Lucano condannato. Il «Modello Riace» è associazione a delinquere

13 anni e 2 mesi per il paladino dell'accoglienza accusato di associazione a delinquere finalizzata all'immigrazione clandestina, truffa e peculato

Quanto accaduto settimana scorsa sul processo legato alla ormai meno che presunta trattativa Stato-Mafia impone a tutti anche oggi, un certo freno nel commentare le sentenze della giustizia prima della parola definitiva della Cassazione. Ma la notizia della condanna a 13 anni e due mesi di carcere per Domenico «Mimmo» Lucano, l'ex sindaco di Riace è di quelle che fanno molto rumore e chiariscono molte cose.

MimmoLucano infatti è stato l'uomo che nel racconto di una certa stampa che ha utilizzato pagine e pagine di giornali ed ore ed ore di trasmissioni tv (spesso anche dello Stato) per incensarlo ha creato il «Modello Riace», il simbolo pratico dell'accoglienza e delle porte aperte ai migranti.

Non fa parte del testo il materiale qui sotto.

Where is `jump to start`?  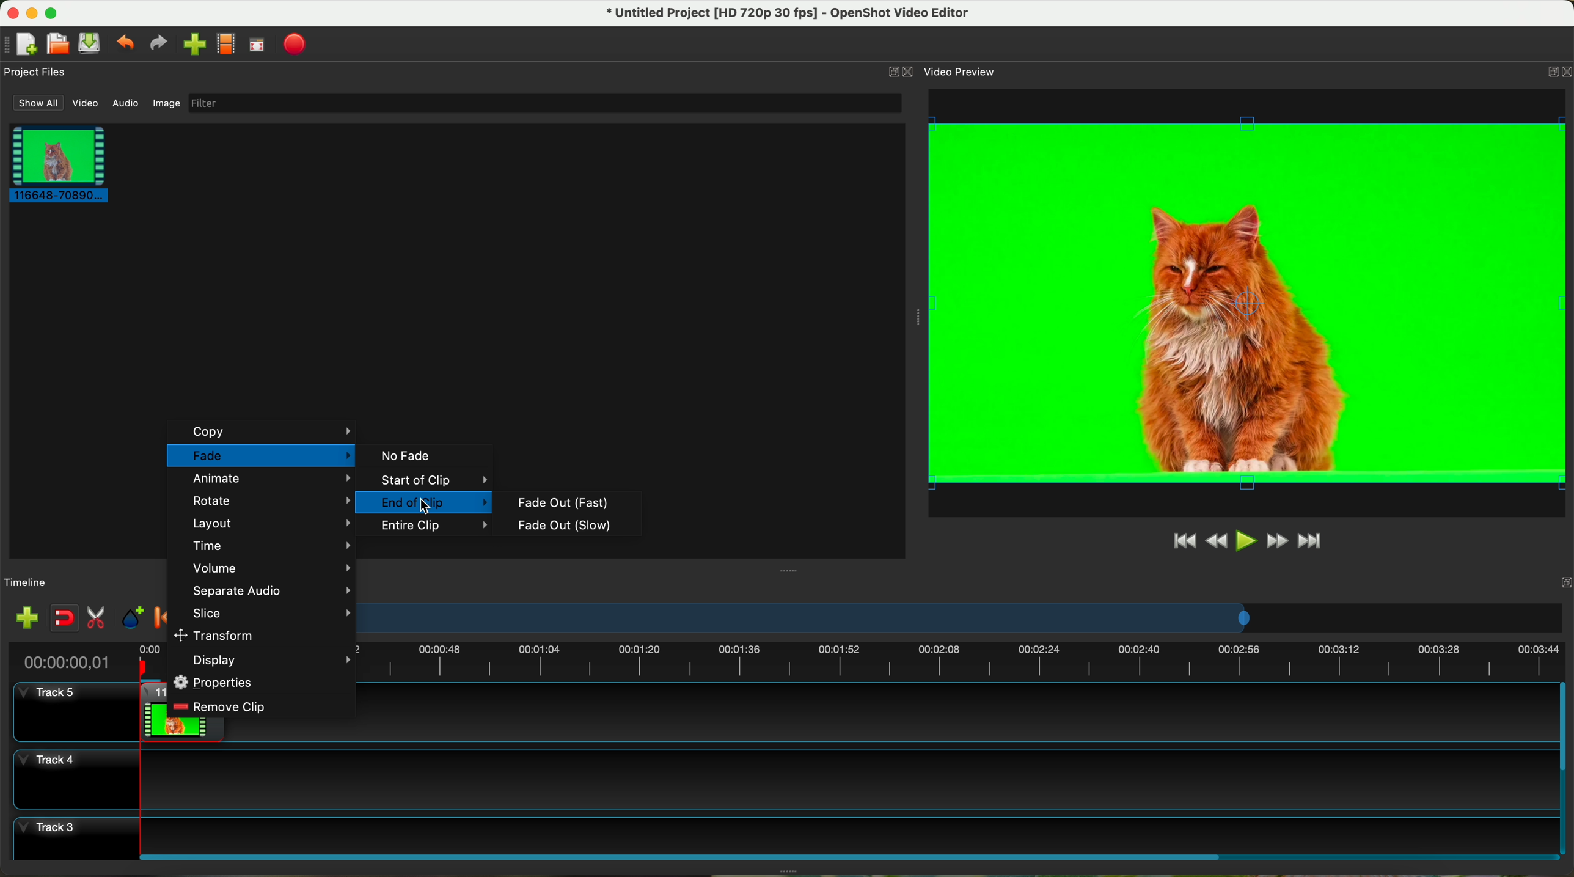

Un modello portato da esempio anche da diversi esponenti politici della sinistra; l'attuale ministro della Difesa, Lorenzo Guerini (Pd) nel 2016 a proposito dell'operato di Lucano disse: «Voi in Calabria da questo punto di vista ci insegnate molto. Questa è una terra con grandi difficoltà che però non si gira dall'altra parte». Applausi… Per non parlare delle Sardine, corsa a manifestare accanto a lui dopo i primi guai giudiziari.

Peccato che i giudici del Tribunale di Locri la pensino in maniera diversa; anzi, diversissima. Mimmo Lucano infatti oggi è stato condannato ad una pena così dura (13 anni e due mesi non sono cose da poco con il nostro ordinamento, è roba da criminali di alto livello) per associazione a delinquere finalizzata al favoreggiamento dell'immigrazione clandestina, truffa peculato, abuso d'ufficio. In più dovrà restituire 500 mila euro, legati ad alcuni fondi europei e governativi presi ed utilizzati a Riace.

I fatti contestati sono quelli noti ormai da anni, dal 2018, giorno dell'arresto di Lucano nell'ambito dell'inchiesta Xenia condotta dalla Guardia di Finanza nelle cui carte il primo cittadino della città calabrese veniva definito come «spregiudicato»; Lucano avrebbe ad esempio favorito matrimoni di comodo tra uomini a lui vicini del paese con delle donne straniere, arrivate in maniera clandestina in Italia, per far avere loro i vari permessi di soggiorno. Non solo. Avrebbe anche consentito a due cooperative senza i requisiti necessari di vincere una gara d'appalto per la raccolta dei rifiuti urbani.

Il suo avvocato difensore, Giuliano Pisapia (sissignori, l'ex sindaco di Milano) ha spiegato che «Lucano vive di stenti, la sua condizione è incompatibile con la commissione di qualsiasi reato. È innocente». Lucano ha invece parlato di «una vicenda inaudita; non ho parole. Non me l'aspettavo».

Da anni qualcuno prova a spiegare che c'è chi con l'immigrazione clandestina fa soldi, specula, ci guadagna. Dire o solo pensare una cosa del genere come minimo significava l'immediata accusa di razzismo.

Oggi, nel giorno in cui per la Giustizia italiana il Modello Riace è Associazione a Delinquere forse qualcuno dovrebbe riflettere e, se fosse un signore, chiedere scusa.